一昨日、
を読みなおした。その中から気になったフレーズを抜き出してみた。
#自分自身の消滅を求める呪い
「自分のような人間」がこの世に存在しないことから利益を得ている人は、いずれ「自分のような人間」がこの世からひとりもいなくなることを願うようになるからである。その願いはやがて「彼自身の消滅を求める呪い」となって彼自身に返ってくる。
道徳律というのはわかりやすいものである。
それは世の中が「自分のような人間」ばかりであっても、愉快に暮らしていけるような人間になるということに尽くされる。それが人間に祝福を贈るということである。
世の中が「自分のような人間」ばかりであったらたいへん住みにくくなるというタイプの人間は自分自身に呪いをかけているのである。

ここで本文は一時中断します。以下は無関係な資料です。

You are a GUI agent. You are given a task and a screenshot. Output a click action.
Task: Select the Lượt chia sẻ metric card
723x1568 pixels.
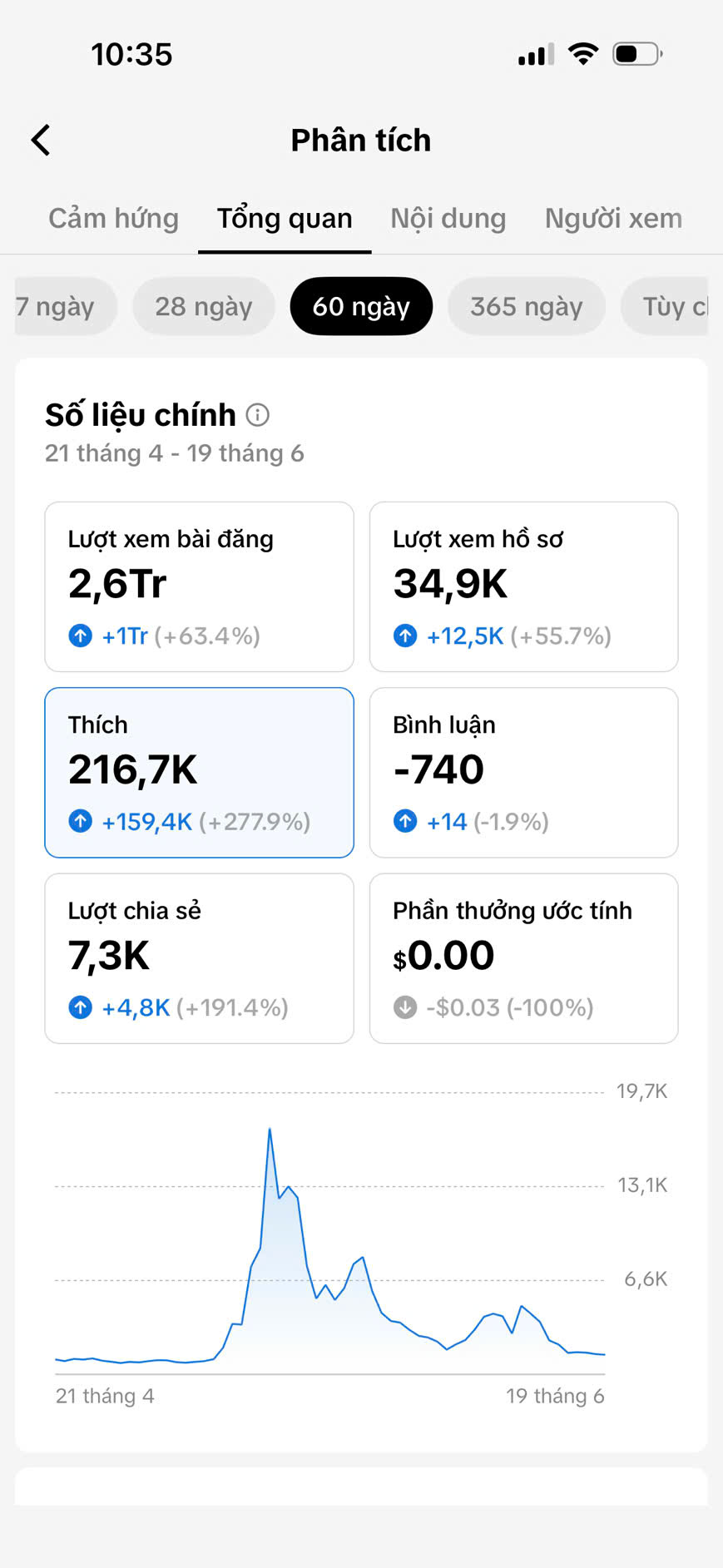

この世にはさまざまな種類の呪いがあるけれど、自分で自分にかけた呪いは誰にも解除することができない。
内田樹 『邪悪なものの鎮め方』
#知的パフォーマンスを向上させるとは
知的パフォーマンスの向上というのは、「容器の中に詰め込むコンテンツを増やすこと」ではないからである。
ぜんぜん違う。
容器の形態を変えることである。
変えるといっても「大きくする」わけではない(それだとまた一次方程式的思考である。)。そうではなくて、容器の機能を高度化するのである。
問題なのは「情報」の増量ではなく、「情報化」プロセスの高度化なのである。
内田樹 『邪悪なものの鎮め方』
#共感能力とは自分を他者として見る能力である
共感能力とかシンパシーということはわかりやすいけれど、その能力が自分を他者として見る、自分を含んだ風景を俯瞰的に見る、他者との関連のうちに位置づける能力(マッピングあるいはスキャニング)と同質のものであるということはあまり理解されていない。
内田樹 『邪悪なものの鎮め方』
#他人にいちばん伝えたいとき
たしかにコミュニケーション能力は「他人に何かを伝える力」のことです。けれども、他人にいちばん伝えたいと思うのは、「自分が知っていること」ではないんじゃないかと僕は思います。自分が知り始めていて、まだ知り終わっていないこと。そういうことがコミュニケーションの場に優先的なトビックとして差し出されるのではないでしょうか。